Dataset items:
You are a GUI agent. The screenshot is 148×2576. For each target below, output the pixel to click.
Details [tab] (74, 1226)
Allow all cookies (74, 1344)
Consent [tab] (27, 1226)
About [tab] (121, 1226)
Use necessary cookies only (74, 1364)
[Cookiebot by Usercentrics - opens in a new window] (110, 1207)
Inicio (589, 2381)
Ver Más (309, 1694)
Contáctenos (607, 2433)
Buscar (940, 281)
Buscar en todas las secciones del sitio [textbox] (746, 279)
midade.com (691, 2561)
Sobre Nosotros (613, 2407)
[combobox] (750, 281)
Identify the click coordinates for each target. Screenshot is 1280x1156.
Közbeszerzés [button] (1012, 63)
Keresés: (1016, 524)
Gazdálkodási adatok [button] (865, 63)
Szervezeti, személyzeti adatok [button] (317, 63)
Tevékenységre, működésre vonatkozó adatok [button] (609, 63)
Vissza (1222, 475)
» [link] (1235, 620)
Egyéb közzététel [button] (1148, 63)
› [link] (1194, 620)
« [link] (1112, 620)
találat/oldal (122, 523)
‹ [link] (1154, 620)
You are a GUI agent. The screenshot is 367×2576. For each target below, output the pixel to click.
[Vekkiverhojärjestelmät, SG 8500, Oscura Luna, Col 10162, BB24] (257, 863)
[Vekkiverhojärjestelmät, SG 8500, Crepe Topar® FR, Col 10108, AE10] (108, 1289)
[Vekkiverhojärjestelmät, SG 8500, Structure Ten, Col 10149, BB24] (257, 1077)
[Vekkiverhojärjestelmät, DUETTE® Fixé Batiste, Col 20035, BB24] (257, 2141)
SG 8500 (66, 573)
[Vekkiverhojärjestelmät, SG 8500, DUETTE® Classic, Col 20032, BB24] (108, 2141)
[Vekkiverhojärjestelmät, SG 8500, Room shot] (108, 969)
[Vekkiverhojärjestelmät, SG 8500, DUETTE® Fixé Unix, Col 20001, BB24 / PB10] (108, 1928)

## [TO DO]
Only the lines that contain the string "Fixé" are to be copied from the records.

## [SOLUTION]
[Vekkiverhojärjestelmät, DUETTE® Fixé Batiste, Col 20035, BB24] (257, 2141)
[Vekkiverhojärjestelmät, SG 8500, DUETTE® Fixé Unix, Col 20001, BB24 / PB10] (108, 1928)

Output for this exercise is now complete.